Re: Possiible Bug ? indexWriter#doc_count countsdeleted docs

Hi David,

Deleted documents don’t get deleted until commit is called

Ok, but FYI, my experiments show that #commit doesn’t affect #doc_count,
even across ruby sessions.

On a different note, I’d like to request a variation of #add_document
which returns the doc_id of the document added, as opposed to self.

I’m trying to track down an issue with a large test index [600MB, 500k
docs] in which I need to update a document. The old document is deleted
then added again, but doesn’t show up in my searches.

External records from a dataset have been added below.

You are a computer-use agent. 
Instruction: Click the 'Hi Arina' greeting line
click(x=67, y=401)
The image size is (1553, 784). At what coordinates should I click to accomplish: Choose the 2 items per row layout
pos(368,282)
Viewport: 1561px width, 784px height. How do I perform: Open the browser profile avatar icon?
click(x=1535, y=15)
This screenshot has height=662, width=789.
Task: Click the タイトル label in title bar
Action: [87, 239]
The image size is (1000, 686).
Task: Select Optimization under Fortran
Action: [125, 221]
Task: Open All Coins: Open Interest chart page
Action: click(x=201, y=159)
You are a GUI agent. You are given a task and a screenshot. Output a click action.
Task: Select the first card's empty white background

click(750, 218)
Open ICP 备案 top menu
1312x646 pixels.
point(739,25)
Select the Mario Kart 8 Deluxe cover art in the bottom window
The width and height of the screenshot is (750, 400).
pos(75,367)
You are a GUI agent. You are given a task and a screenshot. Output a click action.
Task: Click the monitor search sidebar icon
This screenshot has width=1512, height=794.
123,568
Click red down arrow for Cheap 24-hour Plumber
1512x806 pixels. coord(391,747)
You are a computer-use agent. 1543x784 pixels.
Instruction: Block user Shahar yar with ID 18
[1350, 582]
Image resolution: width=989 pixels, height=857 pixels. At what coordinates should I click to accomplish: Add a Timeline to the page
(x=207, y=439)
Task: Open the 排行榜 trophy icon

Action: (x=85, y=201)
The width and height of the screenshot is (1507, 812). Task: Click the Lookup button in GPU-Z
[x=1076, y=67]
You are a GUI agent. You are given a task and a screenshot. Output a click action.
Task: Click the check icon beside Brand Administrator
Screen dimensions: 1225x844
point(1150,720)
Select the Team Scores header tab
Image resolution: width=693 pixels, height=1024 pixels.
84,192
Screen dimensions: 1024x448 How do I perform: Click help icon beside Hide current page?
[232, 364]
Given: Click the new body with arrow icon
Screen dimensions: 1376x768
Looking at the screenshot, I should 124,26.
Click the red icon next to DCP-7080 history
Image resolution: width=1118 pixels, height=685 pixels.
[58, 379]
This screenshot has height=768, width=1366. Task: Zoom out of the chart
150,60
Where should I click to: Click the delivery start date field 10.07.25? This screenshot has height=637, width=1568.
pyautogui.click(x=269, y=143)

A #doc_count on the writer before and after #add_document shows that the
index is 1 document larger, but I still cant #search for the updated
doc.

What do you think about having #add_document “yield” the doc_id if
block_given?

Neville

On 9/14/06, Neville B. [email protected] wrote:

Hi David,

Deleted documents don’t get deleted until commit is called

Ok, but FYI, my experiments show that #commit doesn’t affect #doc_count,
even across ruby sessions.

Sorry, I guess I wan’t very clear on that point. The deletes don’t get
commited until commit is called which is why I don’t have a num_docs
method in IndexWriter to because there is no way to reliably tell
until commit is called. IndexWriter#doc_count is like
IndexReader#max_doc. It tells you how many documents there are in the
index, deleted or not.

What do you think about having #add_document “yield” the doc_id if
block_given?

Neville

How about just using the doc_count method. Call it after you add the
document and subtract one and you’ll have the document ID of the last
document added. Don’t call it before you add the document as a merge
might happen when you add the document, possibly changing all document
IDs when deletes are completely removed.

Cheers,
Dave

On 9/14/06, David B. [email protected] wrote:

method in IndexWriter to because there is no way to reliably tell

document and subtract one and you’ll have the document ID of the last
document added. Don’t call it before you add the document as a merge
might happen when you add the document, possibly changing all document
IDs when deletes are completely removed.

Cheers,
Dave

I should also mention the reason I wouldn’t want to return the
document ID from any IndexWriter method is that the document ID could
become invalid when the next document is added (if a segment merge is
triggered and deletes exist). At least when using an IndexReader, the
document ID is valid for the life of the reader.